Plan for the distraction: Research reveals the impact of audio on ad cut-through
Research from Thinkbox and academics demonstrates the interplay between audio and video for recollection, effectiveness and distraction.
Watching TV keeps audiences’ attention. Watching ads on TV does not. We do not live in an ideal world in which audiences pay attention to ads, but there are ways to maximise the impact ads can have and engage distracted consumers, according to new research.
Audio jingles and music help increase cut-through even when the viewer’s visual attention is elsewhere, according to a study conducted by Thinkbox looking into distraction and ad effectiveness.
Dr Alastair Goode, a cognitive scientist at Gorilla In The Room, worked in partnership with Thinkbox on the research and was speaking at an event to launch the findings this morning (21 September).
He and a team conducted a series of experiments designed to measure the impact of various distracting activities on ad awareness and retention. His primary finding was that, while the cognitive load of those activities does negatively affect ad awareness, “there is plenty left over for the ads afterwards.”
The team’s research, conducted in real-world environments to maximise the accuracy of the results, also finds activities like talking and looking at social media, which demand a higher amount of attention load, led to less cognitive space being left available, and were more distracting than activities like listening to music at the same time.
Audio-video
Professor Polly Dalton, a professor in psychology at the Royal Holloway and University of London who was also talking at the event, said: “Hearing is very much a sense that operates over time if you know, our speech is operating over time… whereas if you think about how much visually you can take from one static image, [vision has] amazing spatial resolution.
“So there’s a really interesting difference in the setup, just the basic nature of the sensory information, which then I think probably relates into the onward memory and processing.”
While this is intuitive, the team did find distractions for one sense had an impact on the others. Goode said: “We thought visual might interrupt with visual attention, and auditory interrupt auditory attention. But… a full selection of visual and auditory distractions interrupted both visual and auditory attention. So hearing something interrupted visual attention, and looking at something interrupted auditory attention.”
TV is no longer a ‘preferred’ ad channel for marketers
Notably, the research also demonstrates ads that are strong in one sense are not necessarily effective across the board. The study finds Nike to be particularly effective in a visual sense but performs much worse in audio effectiveness, while brands including Tiffany had the opposite problem.
The research finds, for example, that Just Eat’s ads with its distinctive jingle over-indexed for recall among the study participants, as did adverts that used licensed music.

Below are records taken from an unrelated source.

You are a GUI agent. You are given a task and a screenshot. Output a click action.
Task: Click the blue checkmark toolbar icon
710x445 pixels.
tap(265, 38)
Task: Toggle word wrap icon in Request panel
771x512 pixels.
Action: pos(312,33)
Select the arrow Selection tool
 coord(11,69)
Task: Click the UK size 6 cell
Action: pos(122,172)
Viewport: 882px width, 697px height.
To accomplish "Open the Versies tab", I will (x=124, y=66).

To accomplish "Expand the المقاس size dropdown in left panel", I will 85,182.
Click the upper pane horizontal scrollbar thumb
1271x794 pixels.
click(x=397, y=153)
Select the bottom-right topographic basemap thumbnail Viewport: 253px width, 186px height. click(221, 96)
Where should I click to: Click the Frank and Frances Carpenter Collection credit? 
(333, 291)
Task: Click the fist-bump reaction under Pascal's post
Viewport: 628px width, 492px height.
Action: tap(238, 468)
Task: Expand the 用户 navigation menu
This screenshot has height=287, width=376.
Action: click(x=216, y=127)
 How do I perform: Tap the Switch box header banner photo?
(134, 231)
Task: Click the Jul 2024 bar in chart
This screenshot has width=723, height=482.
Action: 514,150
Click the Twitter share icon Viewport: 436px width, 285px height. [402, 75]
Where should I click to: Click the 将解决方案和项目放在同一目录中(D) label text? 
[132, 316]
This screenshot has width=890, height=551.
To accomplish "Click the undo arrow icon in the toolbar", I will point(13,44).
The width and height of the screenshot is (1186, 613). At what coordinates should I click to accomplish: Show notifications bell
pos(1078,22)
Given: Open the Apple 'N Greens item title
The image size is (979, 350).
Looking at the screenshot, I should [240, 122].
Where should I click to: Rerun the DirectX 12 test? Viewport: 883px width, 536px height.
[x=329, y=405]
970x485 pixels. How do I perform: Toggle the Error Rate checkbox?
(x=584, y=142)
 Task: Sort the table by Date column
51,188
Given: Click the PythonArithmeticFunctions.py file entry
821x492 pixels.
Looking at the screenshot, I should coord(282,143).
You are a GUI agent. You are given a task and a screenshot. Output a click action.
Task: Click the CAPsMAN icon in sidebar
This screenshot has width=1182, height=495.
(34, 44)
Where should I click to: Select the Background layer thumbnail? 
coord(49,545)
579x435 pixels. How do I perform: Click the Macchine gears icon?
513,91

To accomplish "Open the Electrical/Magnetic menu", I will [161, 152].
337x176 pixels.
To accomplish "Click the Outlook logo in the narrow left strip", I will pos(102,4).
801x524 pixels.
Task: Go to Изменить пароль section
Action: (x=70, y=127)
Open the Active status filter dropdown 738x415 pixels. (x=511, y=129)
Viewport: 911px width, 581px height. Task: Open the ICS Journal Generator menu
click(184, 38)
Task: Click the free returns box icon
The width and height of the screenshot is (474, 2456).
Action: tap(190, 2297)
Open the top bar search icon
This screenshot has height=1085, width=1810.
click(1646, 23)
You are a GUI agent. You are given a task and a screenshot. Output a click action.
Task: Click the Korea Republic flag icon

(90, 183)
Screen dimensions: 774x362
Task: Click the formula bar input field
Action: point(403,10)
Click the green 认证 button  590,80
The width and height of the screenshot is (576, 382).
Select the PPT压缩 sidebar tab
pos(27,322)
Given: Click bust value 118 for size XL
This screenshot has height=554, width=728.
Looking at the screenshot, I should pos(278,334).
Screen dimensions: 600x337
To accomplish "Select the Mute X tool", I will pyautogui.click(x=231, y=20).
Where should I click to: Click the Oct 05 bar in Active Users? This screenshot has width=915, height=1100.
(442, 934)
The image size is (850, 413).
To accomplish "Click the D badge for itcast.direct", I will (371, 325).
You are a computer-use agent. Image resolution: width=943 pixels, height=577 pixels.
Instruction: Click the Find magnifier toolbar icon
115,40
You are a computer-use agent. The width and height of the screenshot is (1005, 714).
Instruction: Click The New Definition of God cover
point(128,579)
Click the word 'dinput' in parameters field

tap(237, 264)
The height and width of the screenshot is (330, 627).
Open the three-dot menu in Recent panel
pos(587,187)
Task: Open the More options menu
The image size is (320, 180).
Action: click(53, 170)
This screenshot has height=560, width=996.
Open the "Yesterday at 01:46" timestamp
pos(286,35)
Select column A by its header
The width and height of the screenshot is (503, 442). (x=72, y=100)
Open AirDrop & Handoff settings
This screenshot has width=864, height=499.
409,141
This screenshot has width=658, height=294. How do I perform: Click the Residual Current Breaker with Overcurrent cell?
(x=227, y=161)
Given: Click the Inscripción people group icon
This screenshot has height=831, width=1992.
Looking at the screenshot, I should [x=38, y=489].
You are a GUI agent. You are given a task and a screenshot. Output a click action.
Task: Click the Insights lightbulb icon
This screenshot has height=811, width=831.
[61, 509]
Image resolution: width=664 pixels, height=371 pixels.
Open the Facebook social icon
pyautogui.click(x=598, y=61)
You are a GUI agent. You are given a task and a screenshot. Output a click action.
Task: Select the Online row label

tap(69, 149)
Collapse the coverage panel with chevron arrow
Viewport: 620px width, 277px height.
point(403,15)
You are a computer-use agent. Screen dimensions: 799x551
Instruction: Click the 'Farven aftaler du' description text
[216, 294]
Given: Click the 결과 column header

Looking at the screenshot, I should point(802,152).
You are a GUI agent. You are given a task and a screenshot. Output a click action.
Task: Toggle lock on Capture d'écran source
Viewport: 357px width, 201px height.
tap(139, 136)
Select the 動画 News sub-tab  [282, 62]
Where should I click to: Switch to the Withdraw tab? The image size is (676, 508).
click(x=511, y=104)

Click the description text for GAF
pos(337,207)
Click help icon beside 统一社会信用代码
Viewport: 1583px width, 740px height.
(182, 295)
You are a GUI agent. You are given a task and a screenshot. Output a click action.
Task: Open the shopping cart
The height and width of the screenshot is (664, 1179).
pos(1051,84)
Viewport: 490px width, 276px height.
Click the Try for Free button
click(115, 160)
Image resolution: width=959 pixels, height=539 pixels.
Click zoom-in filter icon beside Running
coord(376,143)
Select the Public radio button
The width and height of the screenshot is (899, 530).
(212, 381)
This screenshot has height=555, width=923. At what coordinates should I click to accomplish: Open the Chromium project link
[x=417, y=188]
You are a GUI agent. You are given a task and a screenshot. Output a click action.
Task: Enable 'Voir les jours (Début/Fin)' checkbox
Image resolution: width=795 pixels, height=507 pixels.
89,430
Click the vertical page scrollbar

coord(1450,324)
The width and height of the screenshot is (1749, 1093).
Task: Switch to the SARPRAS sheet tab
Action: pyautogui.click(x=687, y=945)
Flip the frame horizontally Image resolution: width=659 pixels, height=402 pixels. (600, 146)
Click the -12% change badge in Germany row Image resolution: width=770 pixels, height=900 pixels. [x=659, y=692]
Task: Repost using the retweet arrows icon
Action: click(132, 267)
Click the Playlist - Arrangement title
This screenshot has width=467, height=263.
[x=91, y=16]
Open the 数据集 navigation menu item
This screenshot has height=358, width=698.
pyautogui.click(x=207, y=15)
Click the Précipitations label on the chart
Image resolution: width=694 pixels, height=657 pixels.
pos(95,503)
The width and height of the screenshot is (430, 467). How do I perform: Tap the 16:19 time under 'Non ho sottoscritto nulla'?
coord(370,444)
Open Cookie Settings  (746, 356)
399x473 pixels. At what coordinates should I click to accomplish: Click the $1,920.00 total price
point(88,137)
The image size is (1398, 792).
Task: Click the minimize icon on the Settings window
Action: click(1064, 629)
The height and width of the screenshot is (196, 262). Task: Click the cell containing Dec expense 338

Geoff de Burca, chief strategy officer for EssenceMediacom, believes the implication for marketers is to consider the context in which ads will be consumed, rather than focus on initial focus testing results in sterile conditions. “The way [agencies] are creative, they sit in rooms with clients studying adverts, in a very focused, concentrated way. But of course, they’re being viewed in a distracted way. So planning for that distraction… that’s really critical, isn’t it?”
Multisensory
To that end, Goode advocated for a multisensory approach to creativity, one that involves both visual information that arrests attention and audio that aids with retention and recall. The panel also noted this is more qualitative evidence for the multiplying effect of multichannel campaigns, with both audio and visual effects shoring each other up over time.
The research also has implications for planning and buying of ads. Mark Barber, planning director at Radiocentre, cited a live series of experiments conducted by company Autoglass, which has a distinctive, short jingle.
The company found that even when the ad was played in each and every ad break on radio, audiences had the same levels of tolerance for the jingle overall, suggesting good audio creative can also reduce concerns around frequency. He did point out, however, that for the most part ads are often merely “tolerated” by audiences, rather than actively enjoyed.
Barber said: “We’ve got many distractions, and maybe frequency is helpful in that regard. How much frequency do we think we need to really land this piece of information? You’ve also got the other element which is using frequency as a nudge, so the message is established. And then you’re just using a little bit of frequency further down the line to just remind people.”
Great audio creative, then, is not merely a nice-to-have for TV ads. For brands, the need to give consideration to their sonic branding is as great as the need to have great visuals.